═══ TEXT ═══
Popup flow

Chris Messina chris.messina at gmail.com
Mon Sep 21 00:38:19 UTC 2009


On Sun, Sep 20, 2009 at 1:12 PM, Jonathan Coffman <
jonathan.coffman at gmail.com> wrote:

>
> Are there concerns over users with ad-blockers or pop-up blockers and being
> able to reach the OpenID flow?


There are some, yes. This needs to be widely tested, but we're able to get
around (read: interact with correctly) because the pop-up is launched by
user action, rather than automatically.

Facebook seems to use this method without a problem, so perhaps Luke has
some insights.

Chris



>
>
> On Sep 19, 2009, at 11:32 PM, Allen Tom wrote:
>
>  Jonathan Coffman wrote:
>>
>>>
>>> In seeing Yahoo's announcement of their pop-up flow, and Google's
>>> previous migration -- is this quickly becoming the defacto standard?
>>>
>> Hi Jonathan,
>>
>> Yahoo's usability testing indicates that the new OpenID popup flow
>> performs better than then old redirect flow, and this is also consistent
>> with Facebook's experience with Connect.
>>
>> The popup flow is currently an extension, meaning that it's optional, and
>> it's the RP's choice to invoke either the popup or redirect. If you have the
>> resources to experiment with both flows in a production environment,
>> definitely everyone would be very interested in the results.
>>
>>  Some of my stakeholders are asking for a templated/co-branded experience
>>> so that users, when redirected, see a logo, etc from the RP on the
>>> sign-up/log-in page for our OP. Obviously, that's not too difficult to do
>>> but I feel like the whole argument might be overcome with a simplified OP
>>> design by utilizing the popup draft spec.
═══
Please rewrite the paragraph in the OpenID popup flow email that begins "The popup flow is currently an extension" as a short bulleted list, keeping its main facts. These lines come from a separate source.
═══ DATASET CONTENT ═══
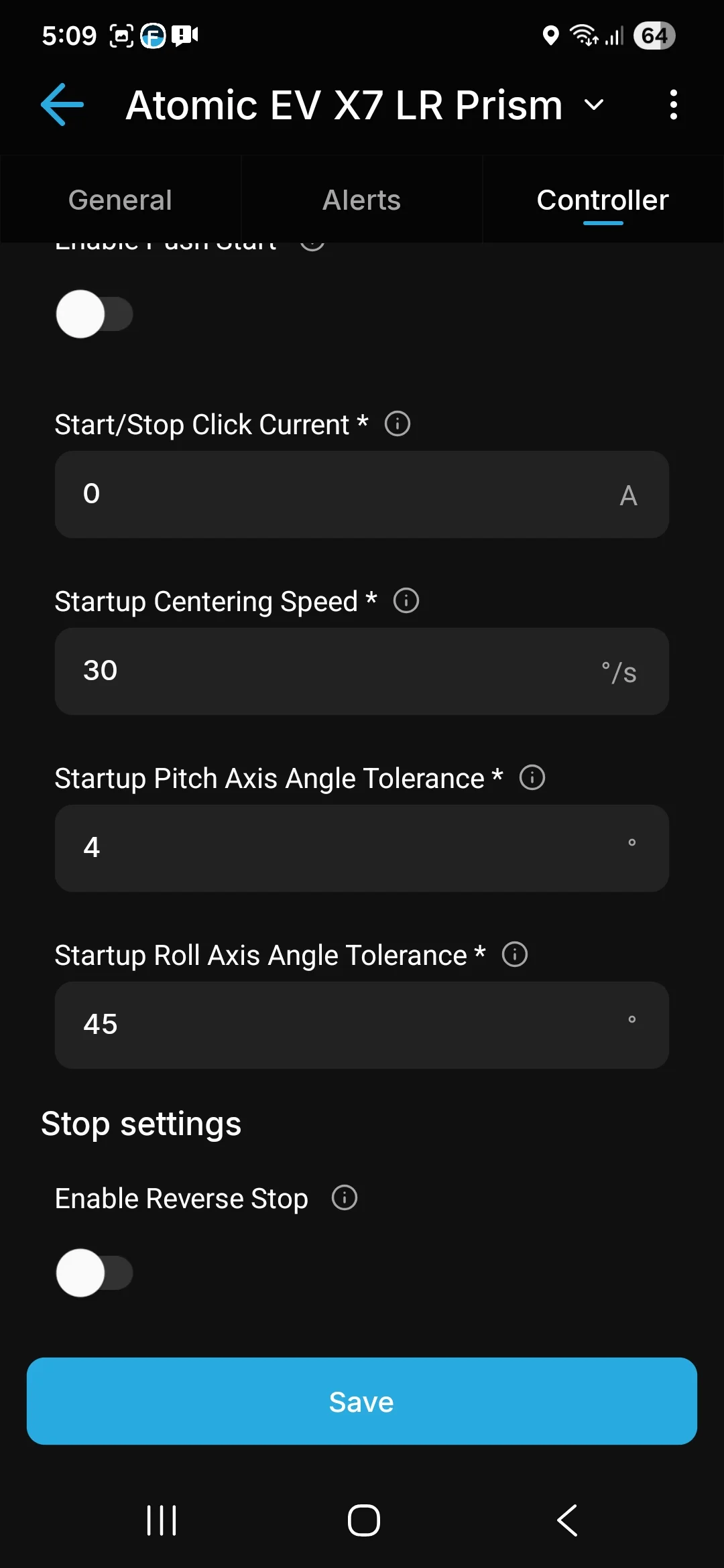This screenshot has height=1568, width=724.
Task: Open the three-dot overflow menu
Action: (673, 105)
═══
- FINISHED ANSWER:
- The popup flow is currently an extension, so it is optional.
- The RP chooses whether to invoke the popup flow or the redirect flow.
- Everyone would be very interested in results from anyone with the resources to try both flows in a production environment.